Freeport: Conselheiros negam-se a ouvir magistrados envolvidos em caso das pressões 
02.04.2009 - 17:27 Por Mariana Oliveira
O Conselho Superior do Ministério Público (CSMP) já não vai ouvir os dois procuradores titulares do Freeport, Vítor Magalhães e Paes Faria, e, separadamente, o presidente do Eurojust, o procurador-geral adjunto Lopes da Mota, suspeito de ter exercido pressões sobre os magistrados que investigam o outlet de Alcochete. Isto por que os membros do órgão, que se reúne extraordinariamente amanhã à tarde para discutir o caso Freeport, recusaram hoje a proposta de audições apresentada pelo advogado João Correia, membro do CSMP eleito pela Assembleia da República.
O objectivo era apurar se houve pressões sobre os magistrados responsáveis pelo processo Freeport, quem as fez e com que finalidade. No requerimento, João Correia dizia ainda querer saber se os procuradores entendem que houve violações do segredo de justiça neste caso. Além do subscritor da proposta, só apoiaram as inquirições Ricardo Rodrigues, outro membro eleito pela Assembleia da República (vice-presidente da bancada do PS), e Pena dos Reis, eleito pelos procuradores. Cerca de uma dezena de conselheiros rejeitaram a proposta até ao final da manhã, o prazo dado para a decisão.
A maioria dos conselheiros terá argumentado que as audições exorbitavam as competências do CSMP, alertando que este órgão poderia vir a ser chamado a intervir como instância de recurso de processos disciplinares que o próprio Pinto Monteiro admitiu instaurar devido às pressões.

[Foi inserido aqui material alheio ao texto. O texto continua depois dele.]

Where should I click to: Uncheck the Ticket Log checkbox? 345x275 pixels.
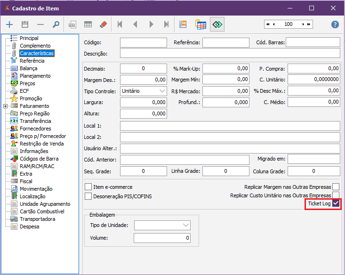pyautogui.click(x=336, y=203)
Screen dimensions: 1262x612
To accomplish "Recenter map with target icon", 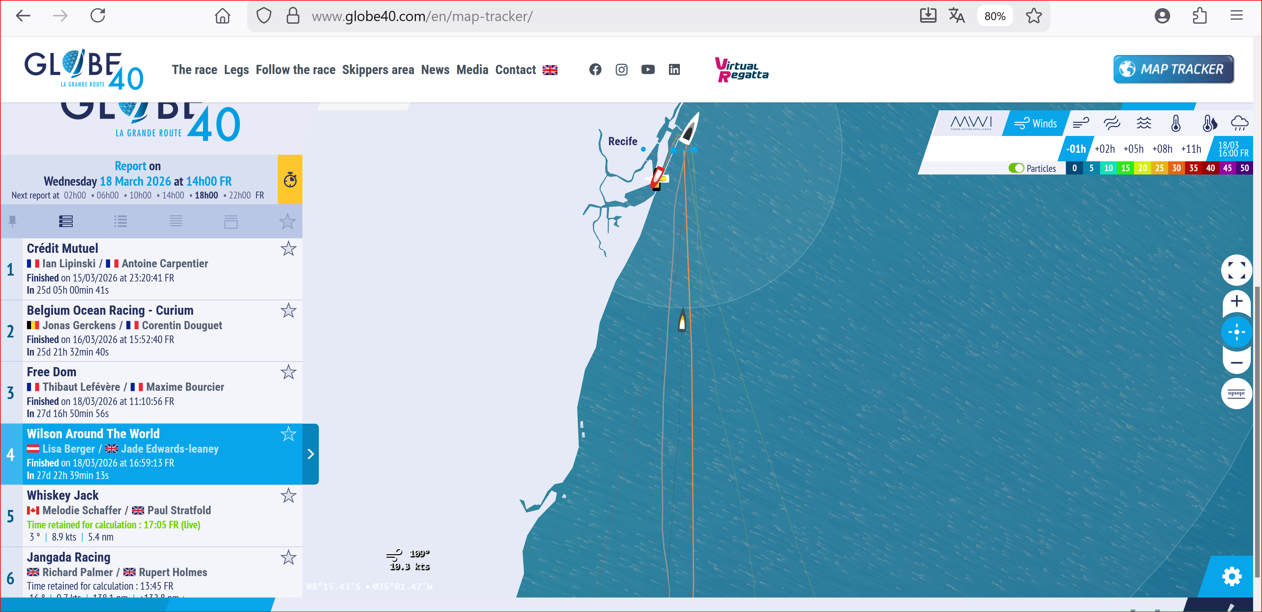I will click(x=1236, y=332).
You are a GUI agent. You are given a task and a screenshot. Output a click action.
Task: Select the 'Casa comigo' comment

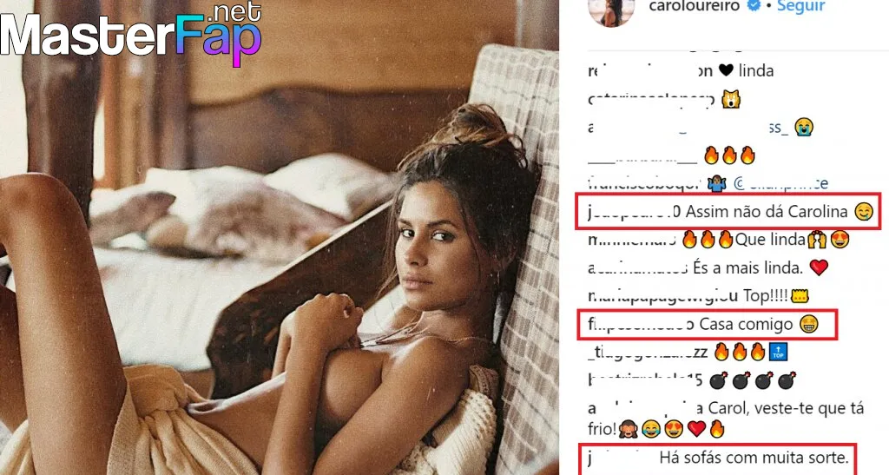tap(707, 324)
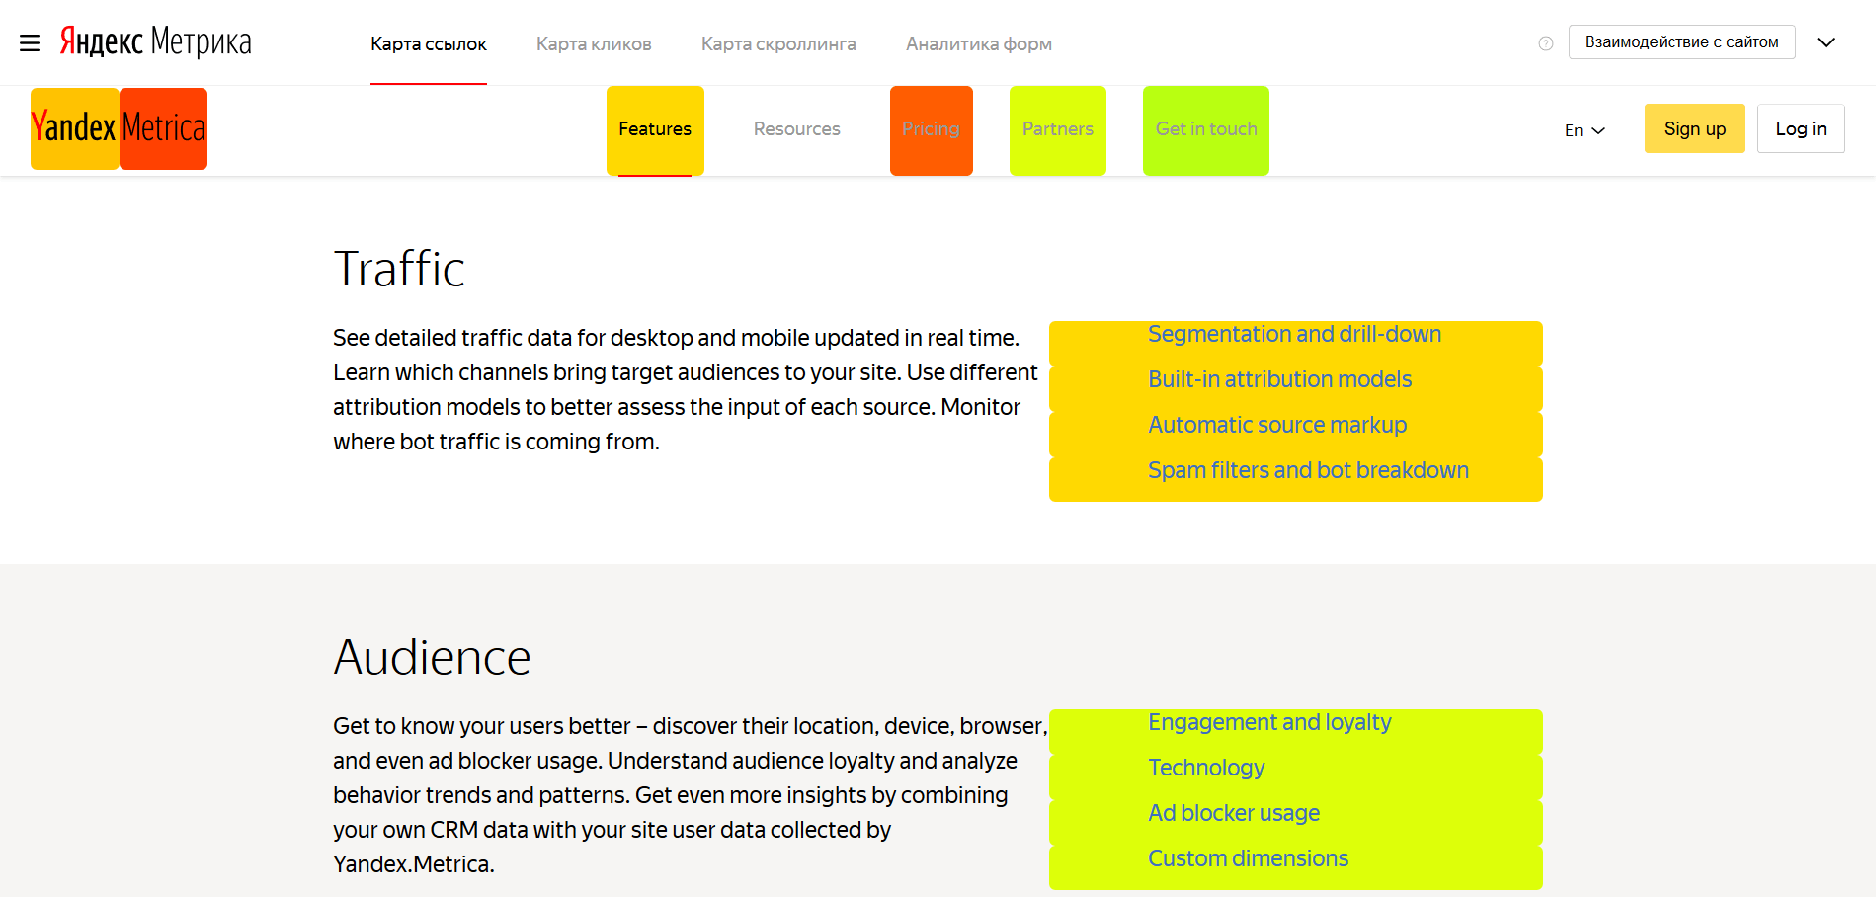Open the En language dropdown
1876x897 pixels.
tap(1585, 130)
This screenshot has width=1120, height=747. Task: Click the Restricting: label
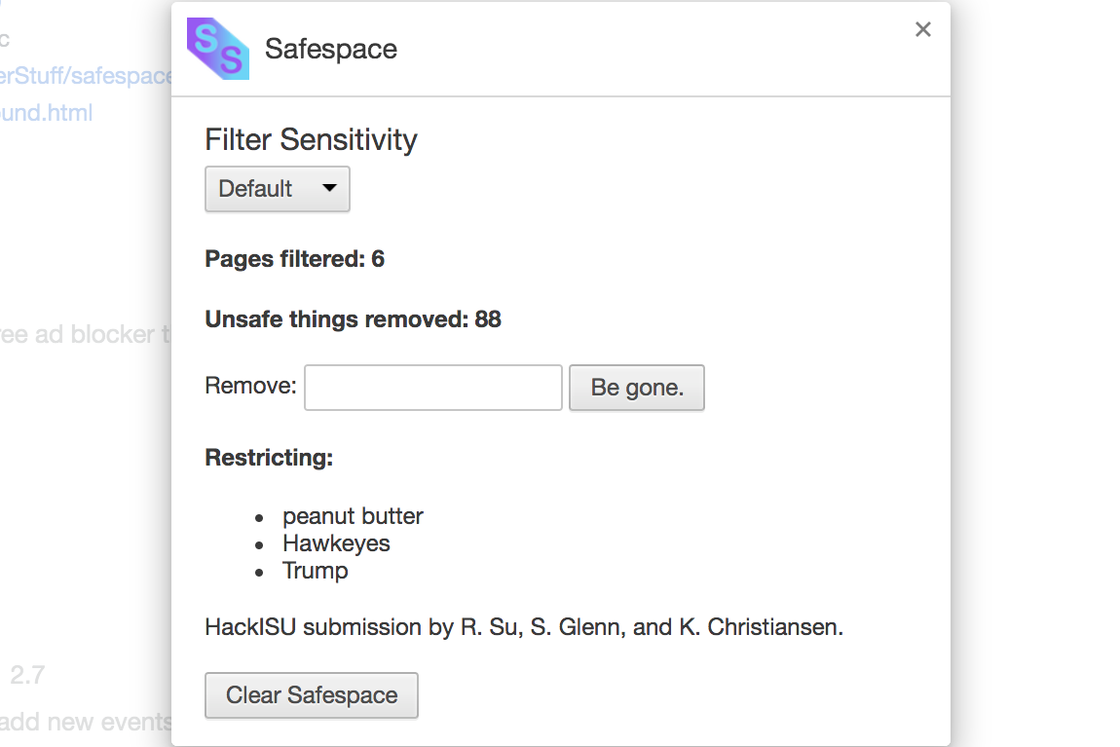tap(269, 458)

Já se esperava, contudo, que os magistrados não estivessem presentes na sessão de amanhã, já que Lopes da Mota se mostrou ontem indisponível para estar na reunião de amanhã, em que o CSMP discute pela segunda vez o caso Freeport, no espaço de dois meses. Devido a essa impossibilidade, os membros do conselho, presidido pelo procurador-geral da República, Pinto Monteiro, receberam ontem à noite uma mensagem electrónica com a informação da disponibilidade dos três magistrados para fazerem uma declaração conjunta por escrito dirigida àquele órgão. Contudo, com esta recusa parece que a declaração, que ainda não estava redigida nem assinada, pode deixar de fazer sentido.

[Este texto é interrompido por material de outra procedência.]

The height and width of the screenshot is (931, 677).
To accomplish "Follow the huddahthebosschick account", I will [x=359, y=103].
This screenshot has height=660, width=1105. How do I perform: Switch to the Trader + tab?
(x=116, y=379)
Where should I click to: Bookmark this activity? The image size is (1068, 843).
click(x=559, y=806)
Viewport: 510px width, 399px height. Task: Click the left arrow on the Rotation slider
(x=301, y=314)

A explicação para o documento não ter sido assinado na reunião de ontem promovida por Pinto Monteiro e onde participaram os três magistrados foi que Lopes da Mota tinha que apanhar o avião. Há contudo, uma outra versão, segundo a qual os procuradores do caso Freeport terão mantido a sua versão dos acontecimentos, reiterando as pressões de Lopes da Mota, tendo resistido em assinar a pretendida declaração conjunta. O presidente do Eurojust continua, por seu turno, a repudiar as suspeitas de que foi alvo.